» Document section:
□ □ □ □ □ □ □

In a break from the “same-ol,” the Brentano Quartet is celebrating its 20th anniversary with a fascinating project, which San Francisco Performances presented on Sunday at Herbst Theatre. Contemporary composers were tasked with completing unfinished works by the top 1 percent dead composers (the Cypress Quartet’s ongoing “Call and Response” project is similar). None of the new composers featured had dared to literally imitate their assigned companion, but rather stuck with their own personal styles. The new pieces all had great things about them but connections were usually subtle — perhaps meaningful to the composer after an explanation but often difficult to discern on first hearing.

□ □ □ □ □ □ □

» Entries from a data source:
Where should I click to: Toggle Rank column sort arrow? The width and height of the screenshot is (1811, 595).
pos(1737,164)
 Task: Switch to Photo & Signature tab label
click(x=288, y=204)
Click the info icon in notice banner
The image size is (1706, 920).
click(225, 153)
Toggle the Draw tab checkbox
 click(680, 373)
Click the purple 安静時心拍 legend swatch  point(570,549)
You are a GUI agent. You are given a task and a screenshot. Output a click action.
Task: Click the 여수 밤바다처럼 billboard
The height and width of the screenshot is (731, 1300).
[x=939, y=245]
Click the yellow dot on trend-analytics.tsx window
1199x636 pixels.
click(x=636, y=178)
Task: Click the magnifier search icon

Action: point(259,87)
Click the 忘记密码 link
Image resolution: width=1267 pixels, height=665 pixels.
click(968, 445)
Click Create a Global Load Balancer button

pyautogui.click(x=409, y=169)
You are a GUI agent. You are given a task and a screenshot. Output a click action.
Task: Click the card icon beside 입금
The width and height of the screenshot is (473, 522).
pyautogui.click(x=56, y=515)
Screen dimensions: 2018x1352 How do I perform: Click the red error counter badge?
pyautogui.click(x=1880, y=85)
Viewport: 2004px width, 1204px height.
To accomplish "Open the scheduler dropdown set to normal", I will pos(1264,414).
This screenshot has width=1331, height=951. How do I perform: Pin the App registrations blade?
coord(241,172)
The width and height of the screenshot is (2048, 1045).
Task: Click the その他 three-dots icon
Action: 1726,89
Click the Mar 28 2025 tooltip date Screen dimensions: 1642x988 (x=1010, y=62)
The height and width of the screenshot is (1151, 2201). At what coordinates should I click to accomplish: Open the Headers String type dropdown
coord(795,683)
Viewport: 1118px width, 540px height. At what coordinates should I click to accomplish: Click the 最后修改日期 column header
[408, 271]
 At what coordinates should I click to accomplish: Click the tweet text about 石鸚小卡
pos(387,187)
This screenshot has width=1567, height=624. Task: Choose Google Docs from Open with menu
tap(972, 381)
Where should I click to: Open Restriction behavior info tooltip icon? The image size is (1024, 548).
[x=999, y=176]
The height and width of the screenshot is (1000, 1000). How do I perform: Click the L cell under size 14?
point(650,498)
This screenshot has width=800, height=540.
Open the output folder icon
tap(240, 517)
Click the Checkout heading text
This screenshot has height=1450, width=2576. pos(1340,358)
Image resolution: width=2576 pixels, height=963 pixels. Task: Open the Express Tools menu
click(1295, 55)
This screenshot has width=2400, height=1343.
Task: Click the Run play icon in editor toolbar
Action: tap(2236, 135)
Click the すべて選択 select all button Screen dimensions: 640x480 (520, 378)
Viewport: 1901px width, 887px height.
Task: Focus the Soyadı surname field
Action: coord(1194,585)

□ □ □ □ □ □ □

» What you need to do:
1. Write out the Brentano Quartet review word for word, in full.
2. Rewrite the entries as a JSON list of strings, starting at the line that contains "The height and width of the screenshot is (1000, 1000)." and ending at the final line of the entries, with one string per line and blank lines omitted.
These entries are unrelated to the Brentano Quartet review.

» Expected results:
1.
In a break from the “same-ol,” the Brentano Quartet is celebrating its 20th anniversary with a fascinating project, which San Francisco Performances presented on Sunday at Herbst Theatre. Contemporary composers were tasked with completing unfinished works by the top 1 percent dead composers (the Cypress Quartet’s ongoing “Call and Response” project is similar). None of the new composers featured had dared to literally imitate their assigned companion, but rather stuck with their own personal styles. The new pieces all had great things about them but connections were usually subtle — perhaps meaningful to the composer after an explanation but often difficult to discern on first hearing.

2.
[
  "The height and width of the screenshot is (1000, 1000). How do I perform: Click the L cell under size 14?",
  "point(650,498)",
  "This screenshot has width=800, height=540.",
  "Open the output folder icon",
  "tap(240, 517)",
  "Click the Checkout heading text",
  "This screenshot has height=1450, width=2576. pos(1340,358)",
  "Image resolution: width=2576 pixels, height=963 pixels. Task: Open the Express Tools menu",
  "click(1295, 55)",
  "This screenshot has width=2400, height=1343.",
  "Task: Click the Run play icon in editor toolbar",
  "Action: tap(2236, 135)",
  "Click the すべて選択 select all button Screen dimensions: 640x480 (520, 378)",
  "Viewport: 1901px width, 887px height.",
  "Task: Focus the Soyadı surname field",
  "Action: coord(1194,585)"
]